Designing a chatbot that guides small businesses, instead of losing them to competitors

Role
Product Designer, UX Researcher, Character Design & Illustration
Timeline
Aug 24 -Dec 24
Partner
Salesforce
Tools
Figma, FigJam, Procreate, ChatGPT (Simulation Research)
TL;DR
Salesforce's chatbot was pushing first-time small business users toward sales agents before they even understood the product- costing real conversions. I was part of a graduate team that redesigned the experience from the ground up: a research-backed chatbot persona (Fin), behavioral triggers that help without intruding, in-chat product comparison, and a conversation timeline for navigation. Every decision was driven by one principle- build trust through restraint, not features.
The problem
A small business owner lands on Salesforce.com. Overwhelmed by products and jargon, she clicks the chatbot. It gives a generic reply and tells her to call sales. She closes the tab and calls a competitor.
Key issues
No context retention
Premature sales handoffs
Robotic tone
No way to compare products without talking to a human first
Note
At this point, Salesforce's Einstein was not an AI chatbot.
Research
Two parallel tracks — personality & tone (18+ participants, 3 simulated chatbot archetypes) and context awareness (5 contextual inquiries across Salesforce, Amazon Rufus, and ChatGPT).
The finding that drove everything: Users didn't need a smarter bot. They needed one that made them feel competent — not helpless.
Specific signals: users abandoned when asked for contact info upfront, gave up after rephrasing questions three times with no help, and couldn't navigate long chat histories to recall product details.
Ideation
We came back and brainstormed together based on our gathered research insights.

Final design
Personality and tone
Goals for designing the personality of the chatbot?
Improving user engagement with the chatbot through language and tone
Increasing user retention
Designing a seamless bot to human(Sales-rep) transition
Representative of Salesforce AI Chatbot
We designed them to be-
Curious
Engaging
Result oriented
Initiator
Encouraging

Product comparison cards and timeline
The existing chatbot sent comparison requests straight to sales. We built filterable side-by-side product cards with a downloadable summary so users could decide for themselves whether they needed a human.
Users scrolled endlessly to recover context. A vertical timeline sidebar auto-generates clickable section headings as the conversation evolves, turning a linear chat into a navigable document.
Key insights that informed design decisions
Users expect the chatbot to simplify product discovery by providing quick information to help them decide whether to explore further.
Users expect an easier way to refer to relevant information in the chat, such as product suggestions and their inputs, reducing the time spent scrolling back and forth.
How might we..
Simplify product discovery and recalling past interactions to ease decision-making?
Help users navigate through different sections within the lengthy chatbot conversation, and retrieve needed information more easily?
Clarifying questions
Users gave vague inputs because they didn't know how to ask better. Instead of a form (which we prototyped and killed, it immediately broke the conversational feel), Fin asks natural follow-up questions mid-conversation with quick-select chips. Vague entries become accurate recommendations.
Key insights that informed design decisions
Users expect the chatbot to provide accurate, relevant responses and inform them its capabilities.
How might we..
Design the chatbot to prompt users for clarification or elaboration?
Ensure they feel confident it will understand detailed responses?
Suggestive prompts
After three rephrasings, Fin surfaces contextual prompt suggestions. Not after one backspace but after three, which is the threshold where hesitation becomes a signal.
What does this address?
Struggle to structure potential questions to the chatbot, keep refining clarifying questions / follow-ups
Not every user is a prompt engineer, the clarifying questions help users when they don't know what and how to ask.
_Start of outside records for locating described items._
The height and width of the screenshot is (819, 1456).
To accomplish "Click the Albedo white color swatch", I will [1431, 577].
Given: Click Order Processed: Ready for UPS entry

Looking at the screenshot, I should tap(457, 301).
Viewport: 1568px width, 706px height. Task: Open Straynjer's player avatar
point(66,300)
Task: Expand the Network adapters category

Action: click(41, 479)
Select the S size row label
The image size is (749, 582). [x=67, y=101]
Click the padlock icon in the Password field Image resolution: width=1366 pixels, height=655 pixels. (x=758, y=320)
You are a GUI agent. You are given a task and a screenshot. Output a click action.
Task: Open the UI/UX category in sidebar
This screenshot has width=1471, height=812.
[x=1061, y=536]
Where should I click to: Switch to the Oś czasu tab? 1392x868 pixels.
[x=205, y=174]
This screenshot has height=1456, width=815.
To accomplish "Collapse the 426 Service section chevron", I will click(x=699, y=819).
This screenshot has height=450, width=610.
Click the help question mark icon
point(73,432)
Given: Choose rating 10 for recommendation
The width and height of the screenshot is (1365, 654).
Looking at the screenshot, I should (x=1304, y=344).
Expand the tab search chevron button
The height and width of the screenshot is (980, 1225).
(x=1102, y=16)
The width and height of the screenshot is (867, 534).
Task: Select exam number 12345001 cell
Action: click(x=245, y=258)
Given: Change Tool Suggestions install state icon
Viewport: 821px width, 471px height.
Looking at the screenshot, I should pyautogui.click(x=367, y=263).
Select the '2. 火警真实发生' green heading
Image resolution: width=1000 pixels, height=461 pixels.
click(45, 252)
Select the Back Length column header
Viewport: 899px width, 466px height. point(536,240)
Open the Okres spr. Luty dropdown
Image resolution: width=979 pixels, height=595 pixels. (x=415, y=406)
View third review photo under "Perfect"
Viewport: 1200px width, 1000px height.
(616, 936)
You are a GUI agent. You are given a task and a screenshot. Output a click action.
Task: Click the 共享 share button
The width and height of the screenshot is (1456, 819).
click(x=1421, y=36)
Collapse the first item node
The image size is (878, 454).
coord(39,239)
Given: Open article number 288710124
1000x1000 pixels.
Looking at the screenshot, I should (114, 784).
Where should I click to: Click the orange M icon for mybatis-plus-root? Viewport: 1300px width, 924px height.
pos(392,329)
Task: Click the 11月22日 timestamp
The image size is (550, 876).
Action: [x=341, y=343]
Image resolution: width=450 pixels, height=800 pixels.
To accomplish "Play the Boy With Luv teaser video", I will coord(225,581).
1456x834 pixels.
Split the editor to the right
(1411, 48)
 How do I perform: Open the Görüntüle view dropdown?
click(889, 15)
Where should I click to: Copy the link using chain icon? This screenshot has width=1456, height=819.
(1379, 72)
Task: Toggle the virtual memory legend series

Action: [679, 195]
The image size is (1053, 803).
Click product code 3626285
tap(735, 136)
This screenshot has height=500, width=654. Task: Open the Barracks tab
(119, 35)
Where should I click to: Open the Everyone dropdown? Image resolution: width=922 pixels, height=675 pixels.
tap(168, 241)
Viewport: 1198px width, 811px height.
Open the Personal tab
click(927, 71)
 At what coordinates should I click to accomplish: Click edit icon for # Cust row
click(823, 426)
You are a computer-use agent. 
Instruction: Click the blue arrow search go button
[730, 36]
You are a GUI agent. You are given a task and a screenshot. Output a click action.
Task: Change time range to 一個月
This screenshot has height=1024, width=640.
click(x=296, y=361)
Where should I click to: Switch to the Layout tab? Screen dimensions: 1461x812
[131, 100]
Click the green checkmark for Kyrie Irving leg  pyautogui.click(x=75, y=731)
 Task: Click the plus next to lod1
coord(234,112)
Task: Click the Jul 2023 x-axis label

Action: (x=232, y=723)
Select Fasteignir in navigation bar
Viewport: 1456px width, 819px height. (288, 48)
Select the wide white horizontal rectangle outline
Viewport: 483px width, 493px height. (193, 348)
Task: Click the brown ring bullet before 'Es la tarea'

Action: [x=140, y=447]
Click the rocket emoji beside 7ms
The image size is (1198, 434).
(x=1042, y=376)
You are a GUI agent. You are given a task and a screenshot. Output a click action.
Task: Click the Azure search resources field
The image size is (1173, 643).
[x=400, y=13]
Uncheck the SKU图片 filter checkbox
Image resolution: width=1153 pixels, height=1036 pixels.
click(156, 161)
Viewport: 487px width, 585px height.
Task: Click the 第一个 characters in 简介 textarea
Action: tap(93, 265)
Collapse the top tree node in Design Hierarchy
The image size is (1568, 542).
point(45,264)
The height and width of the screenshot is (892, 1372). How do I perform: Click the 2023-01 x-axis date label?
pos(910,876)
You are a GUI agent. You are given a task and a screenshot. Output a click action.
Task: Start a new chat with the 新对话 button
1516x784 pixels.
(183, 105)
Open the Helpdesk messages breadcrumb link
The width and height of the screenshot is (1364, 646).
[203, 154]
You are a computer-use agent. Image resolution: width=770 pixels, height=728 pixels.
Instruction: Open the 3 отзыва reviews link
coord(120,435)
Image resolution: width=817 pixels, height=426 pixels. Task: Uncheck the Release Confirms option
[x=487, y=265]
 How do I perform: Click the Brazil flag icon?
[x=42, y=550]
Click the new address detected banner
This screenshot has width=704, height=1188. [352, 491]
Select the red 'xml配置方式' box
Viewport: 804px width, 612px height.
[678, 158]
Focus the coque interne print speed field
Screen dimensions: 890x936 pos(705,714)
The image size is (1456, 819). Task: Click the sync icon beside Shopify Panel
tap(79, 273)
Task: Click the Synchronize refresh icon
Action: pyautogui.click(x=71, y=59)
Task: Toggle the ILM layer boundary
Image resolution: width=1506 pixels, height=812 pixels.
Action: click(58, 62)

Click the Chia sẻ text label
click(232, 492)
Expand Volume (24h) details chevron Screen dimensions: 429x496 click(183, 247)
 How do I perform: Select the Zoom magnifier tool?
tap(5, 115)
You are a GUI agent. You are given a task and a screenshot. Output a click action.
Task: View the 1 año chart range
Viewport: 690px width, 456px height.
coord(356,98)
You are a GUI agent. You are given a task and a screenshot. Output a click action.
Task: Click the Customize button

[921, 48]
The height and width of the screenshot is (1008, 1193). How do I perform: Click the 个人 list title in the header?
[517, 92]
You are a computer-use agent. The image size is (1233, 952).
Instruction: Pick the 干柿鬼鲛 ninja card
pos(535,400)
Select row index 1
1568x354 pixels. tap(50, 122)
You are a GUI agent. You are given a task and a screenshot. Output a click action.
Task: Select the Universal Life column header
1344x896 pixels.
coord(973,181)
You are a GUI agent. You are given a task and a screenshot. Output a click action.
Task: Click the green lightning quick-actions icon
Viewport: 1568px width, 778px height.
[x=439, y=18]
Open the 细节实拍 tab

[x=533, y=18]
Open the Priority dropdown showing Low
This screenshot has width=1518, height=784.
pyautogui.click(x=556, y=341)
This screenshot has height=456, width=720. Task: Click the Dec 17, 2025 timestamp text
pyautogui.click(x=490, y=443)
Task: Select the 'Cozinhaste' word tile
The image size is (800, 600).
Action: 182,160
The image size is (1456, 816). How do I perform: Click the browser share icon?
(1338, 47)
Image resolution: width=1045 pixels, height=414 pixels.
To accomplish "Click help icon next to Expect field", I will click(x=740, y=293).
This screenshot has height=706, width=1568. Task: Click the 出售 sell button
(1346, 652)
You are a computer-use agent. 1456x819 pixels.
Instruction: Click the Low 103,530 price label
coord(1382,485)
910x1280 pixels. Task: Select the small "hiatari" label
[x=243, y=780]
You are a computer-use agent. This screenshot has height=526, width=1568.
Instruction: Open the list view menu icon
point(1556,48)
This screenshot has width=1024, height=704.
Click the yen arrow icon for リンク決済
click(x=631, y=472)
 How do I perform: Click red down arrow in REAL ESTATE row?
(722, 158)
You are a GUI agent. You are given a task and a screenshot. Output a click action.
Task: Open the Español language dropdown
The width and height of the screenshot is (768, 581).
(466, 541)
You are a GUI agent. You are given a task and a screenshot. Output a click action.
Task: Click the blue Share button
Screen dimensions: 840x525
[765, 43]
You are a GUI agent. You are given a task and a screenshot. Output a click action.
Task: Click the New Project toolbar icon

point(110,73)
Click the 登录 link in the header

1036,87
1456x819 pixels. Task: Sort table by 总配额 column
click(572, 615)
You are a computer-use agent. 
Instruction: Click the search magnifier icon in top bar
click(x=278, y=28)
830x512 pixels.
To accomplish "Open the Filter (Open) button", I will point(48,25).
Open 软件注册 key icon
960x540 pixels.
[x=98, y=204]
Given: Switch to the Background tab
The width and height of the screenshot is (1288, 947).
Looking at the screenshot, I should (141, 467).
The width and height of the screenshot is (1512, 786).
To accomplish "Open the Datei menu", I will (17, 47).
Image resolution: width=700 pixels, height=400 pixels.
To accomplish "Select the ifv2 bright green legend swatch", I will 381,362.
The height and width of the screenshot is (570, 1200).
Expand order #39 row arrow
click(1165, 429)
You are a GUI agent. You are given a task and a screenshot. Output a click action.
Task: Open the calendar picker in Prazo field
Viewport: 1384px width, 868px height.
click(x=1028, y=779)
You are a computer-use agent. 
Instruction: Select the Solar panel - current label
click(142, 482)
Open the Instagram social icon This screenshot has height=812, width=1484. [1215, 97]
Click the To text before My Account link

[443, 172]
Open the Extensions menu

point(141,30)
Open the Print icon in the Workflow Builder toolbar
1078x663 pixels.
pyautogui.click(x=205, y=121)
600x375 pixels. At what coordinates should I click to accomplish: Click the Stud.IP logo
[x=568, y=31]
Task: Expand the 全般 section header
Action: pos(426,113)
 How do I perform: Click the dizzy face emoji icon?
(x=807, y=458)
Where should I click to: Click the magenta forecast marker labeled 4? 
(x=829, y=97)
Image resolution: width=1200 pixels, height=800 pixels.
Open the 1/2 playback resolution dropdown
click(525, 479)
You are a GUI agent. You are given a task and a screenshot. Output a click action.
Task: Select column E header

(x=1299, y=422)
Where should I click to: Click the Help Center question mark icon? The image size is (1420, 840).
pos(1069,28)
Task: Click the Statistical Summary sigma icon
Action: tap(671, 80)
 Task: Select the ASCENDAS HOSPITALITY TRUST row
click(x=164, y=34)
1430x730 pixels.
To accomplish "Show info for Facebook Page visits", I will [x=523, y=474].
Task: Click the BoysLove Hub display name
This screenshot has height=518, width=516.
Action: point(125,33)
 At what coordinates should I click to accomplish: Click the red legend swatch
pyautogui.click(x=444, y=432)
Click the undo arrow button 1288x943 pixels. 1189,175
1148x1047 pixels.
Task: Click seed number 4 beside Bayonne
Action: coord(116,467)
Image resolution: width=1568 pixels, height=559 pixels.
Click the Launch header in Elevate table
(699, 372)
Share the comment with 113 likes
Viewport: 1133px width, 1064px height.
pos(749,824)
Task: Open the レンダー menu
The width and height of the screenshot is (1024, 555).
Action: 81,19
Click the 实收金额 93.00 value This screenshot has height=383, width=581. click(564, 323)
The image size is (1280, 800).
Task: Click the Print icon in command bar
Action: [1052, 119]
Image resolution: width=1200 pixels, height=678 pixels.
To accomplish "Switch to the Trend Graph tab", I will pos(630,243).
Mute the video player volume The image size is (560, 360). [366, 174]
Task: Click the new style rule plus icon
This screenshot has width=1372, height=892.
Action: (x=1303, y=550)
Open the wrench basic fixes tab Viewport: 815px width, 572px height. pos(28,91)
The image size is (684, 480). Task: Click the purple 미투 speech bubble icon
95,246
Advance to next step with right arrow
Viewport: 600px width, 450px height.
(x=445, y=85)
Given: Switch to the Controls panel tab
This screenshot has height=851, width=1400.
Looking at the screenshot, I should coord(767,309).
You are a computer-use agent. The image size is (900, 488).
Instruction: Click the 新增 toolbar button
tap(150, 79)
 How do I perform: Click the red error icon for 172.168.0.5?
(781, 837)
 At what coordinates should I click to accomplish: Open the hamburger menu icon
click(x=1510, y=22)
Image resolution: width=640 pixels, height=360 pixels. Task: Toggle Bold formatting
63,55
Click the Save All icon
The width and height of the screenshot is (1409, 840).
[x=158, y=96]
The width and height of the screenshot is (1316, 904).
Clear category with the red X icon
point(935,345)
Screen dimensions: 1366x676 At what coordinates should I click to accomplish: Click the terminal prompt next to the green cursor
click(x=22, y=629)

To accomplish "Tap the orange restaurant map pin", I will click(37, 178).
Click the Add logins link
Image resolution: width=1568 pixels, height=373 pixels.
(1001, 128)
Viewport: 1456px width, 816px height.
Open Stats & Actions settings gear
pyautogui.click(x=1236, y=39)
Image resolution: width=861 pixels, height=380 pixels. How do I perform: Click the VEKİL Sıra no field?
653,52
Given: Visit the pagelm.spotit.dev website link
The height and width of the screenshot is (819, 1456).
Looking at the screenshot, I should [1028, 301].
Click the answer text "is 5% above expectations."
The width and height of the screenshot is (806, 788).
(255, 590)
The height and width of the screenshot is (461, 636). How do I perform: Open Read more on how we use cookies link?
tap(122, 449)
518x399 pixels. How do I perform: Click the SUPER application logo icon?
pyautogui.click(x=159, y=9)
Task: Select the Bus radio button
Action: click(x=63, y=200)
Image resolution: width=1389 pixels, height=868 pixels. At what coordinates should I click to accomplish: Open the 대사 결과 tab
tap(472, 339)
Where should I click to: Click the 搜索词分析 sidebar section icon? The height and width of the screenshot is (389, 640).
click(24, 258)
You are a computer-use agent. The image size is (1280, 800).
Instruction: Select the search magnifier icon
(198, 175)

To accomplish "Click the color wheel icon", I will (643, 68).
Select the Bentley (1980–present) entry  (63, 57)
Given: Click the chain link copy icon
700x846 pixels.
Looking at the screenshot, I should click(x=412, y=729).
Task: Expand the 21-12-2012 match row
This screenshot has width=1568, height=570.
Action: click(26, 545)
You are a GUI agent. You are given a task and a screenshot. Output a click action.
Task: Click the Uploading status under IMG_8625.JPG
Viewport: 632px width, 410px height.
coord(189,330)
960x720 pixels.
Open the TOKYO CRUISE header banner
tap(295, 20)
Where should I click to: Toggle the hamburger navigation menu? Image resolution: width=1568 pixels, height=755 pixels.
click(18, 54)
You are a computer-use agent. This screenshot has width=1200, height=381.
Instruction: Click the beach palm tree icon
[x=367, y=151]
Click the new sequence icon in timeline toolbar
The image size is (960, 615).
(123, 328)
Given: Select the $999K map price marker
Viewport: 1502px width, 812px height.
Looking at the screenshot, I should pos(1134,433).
This in turn helps build user trust and reliance in the chatbot.
Outcomes
Chatbot personality grounded in research-backed tone, designed to sustain engagement with first-time users
Product discovery flow that lets users make confident decisions without a sales call
Five research-identified pain points directly addressed through behavioral triggers and navigation design
Two pain points (backend reliability, privacy timing) deliberately scoped out, we focused where our work could move the needle
Reflections
To improve team collaboration in research process, we broke into two sub-groups which improved efficiency in a nine-member team.
Weekly feedback sessions with the Salesforce team helped us get real-time feedback and a sense of stakeholder expectation
We gradually learned the balance in assisting users while allowing them the autonomy to independently explore the chatbot.
This project provided valuable insights into designing AI-driven conversational interfaces while maintaining a human-centered approach, ensuring that AI solutions remain intuitive, adaptive, and user-friendly.